I encourage every Wikipedia critic on this list to write a short letter to your local newspapers and to your representative politicians, briefly explaining what has happened this week. The following might serve as a core document of the points you should cover:QUOTE
1. Wikipedia is the world's largest encyclopedia. It is managed by the Wikimedia Foundation (WMF), and its mission is to provide free and open dissemination of knowledge to the world, in many languages.
2. Both the WMF and the for-profit enterprise Wikia, Inc. have personnel who serve on the Boards of both organizations. Wikia, Inc. -- a company financed with $14 million in venture capital -- has filed Form 990 documents with the U.S. Internal Revenue Service that maintain there are no conflicts of interest in the cross-management of the two organizations.
3. However, it was revealed this week that Wikia, Inc. was hosting a secret mailing list comprised exclusively of hand-picked Wikipedia administrators and certain representatives of the Foundation, including Wikipedia co-founder himself, Jimmy Wales.
4. This mailing list's secret activity centered on discussion of the identities and even IP addresses of various "questionable" contributors to the Wikipedia encyclopedia, in order to build "wiki sleuthing" cases against said contributors.
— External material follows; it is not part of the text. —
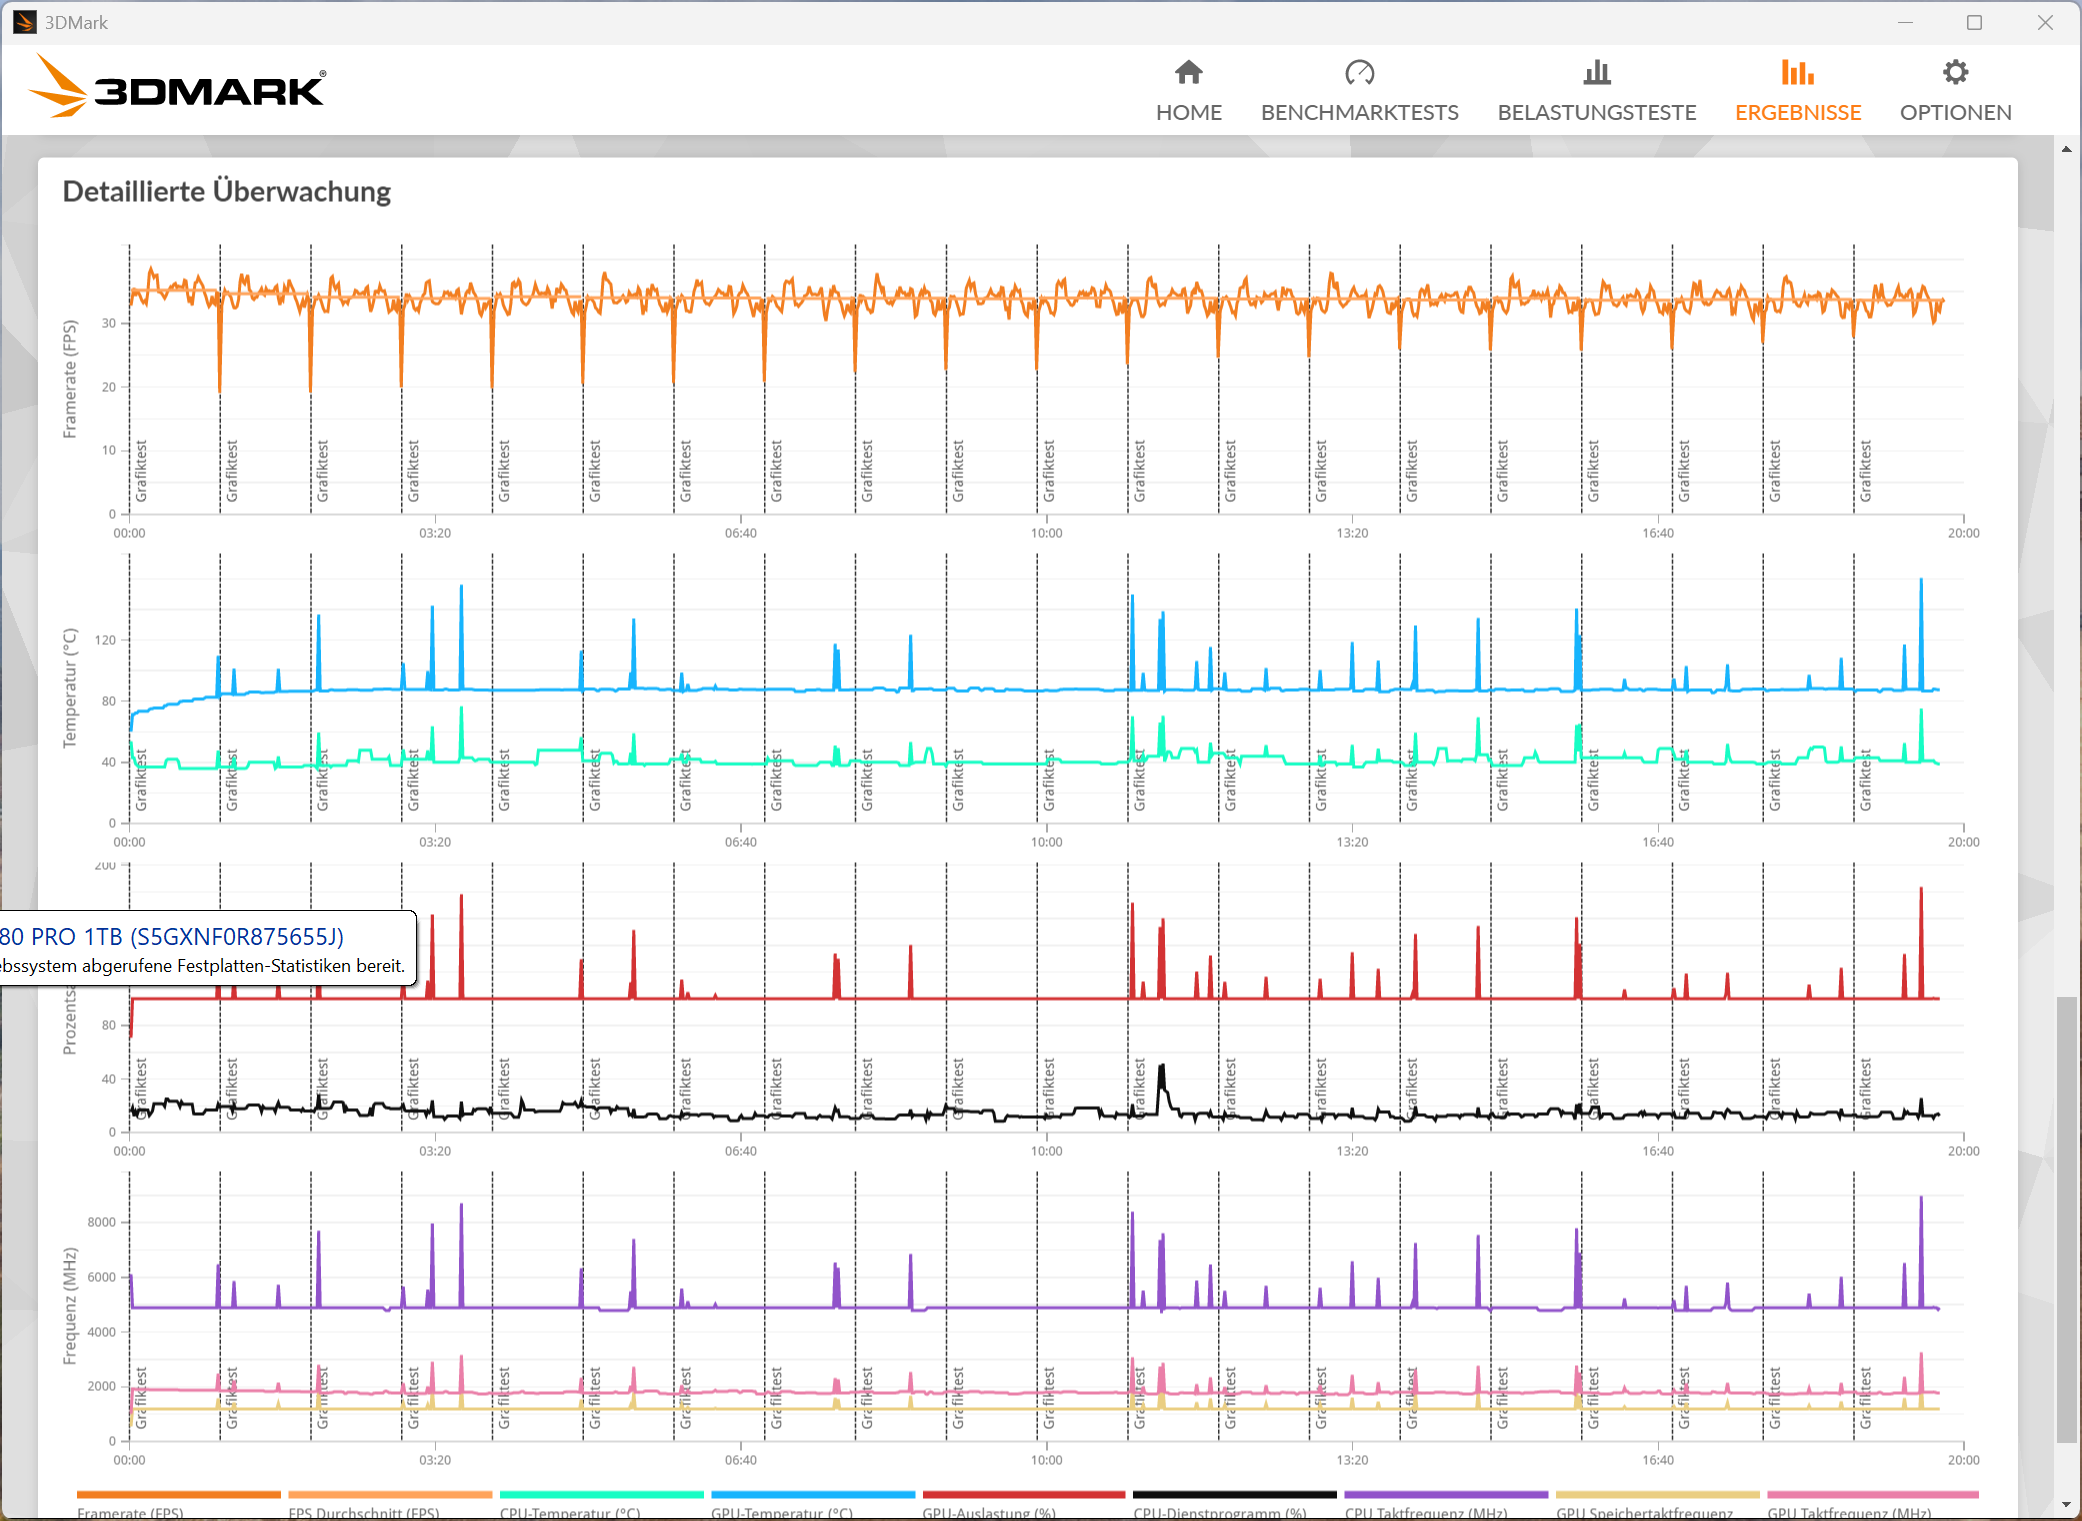This screenshot has height=1521, width=2082.
Task: Click the Home house icon
Action: coord(1188,72)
This past week, the list's spurious findings prompted the indefinite blocking of a long-standing valuable contributor to Wikipedia's pages. When evidence of this list was exposed by a whistle-blower (one having a long record of writing "featured articles" on Wikipedia), that evidence was repeatedly suppressed or erased by a senior staff member of the WMF. Days later, the cited ownership of the secret list was even altered, to protect the guilty party.
5. Instead of thanking the whistle-blower, Jimmy Wales replied to him with this shocking remark, "...your behavior in terms of trolling and carrying on the way you do is unacceptable. You know this. And you will either change it or be banned from Wikipedia. You have caused too much harm to justify us putting up with this kind of behavior much longer."
6. No wonder the Wikimedia Foundation is falling far short of its fundraising objectives this year. Its management is too infiltrated with bankrupt ethics, which thoughtful people of conscience wouldn't dream of supporting financially.
Please. Your efforts are needed. Now is the time to bring the corruption to a head in the
court of public opinion. I am confident that a concerted letter-writing campaign at this time -- in the United States, in Canada, in the U.K., in Australia, and elsewhere (even Iowa) -- will have a palpable impact. Phrased in the above terms, any reader with an IQ of at least 105 will understand the core problem with Wikipedia.
I pledge that I will write
TONIGHT to four local and regional newspapers, and that I will contact my U.S. Senators and my state and federal Congresspersons. Will you pledge in kind?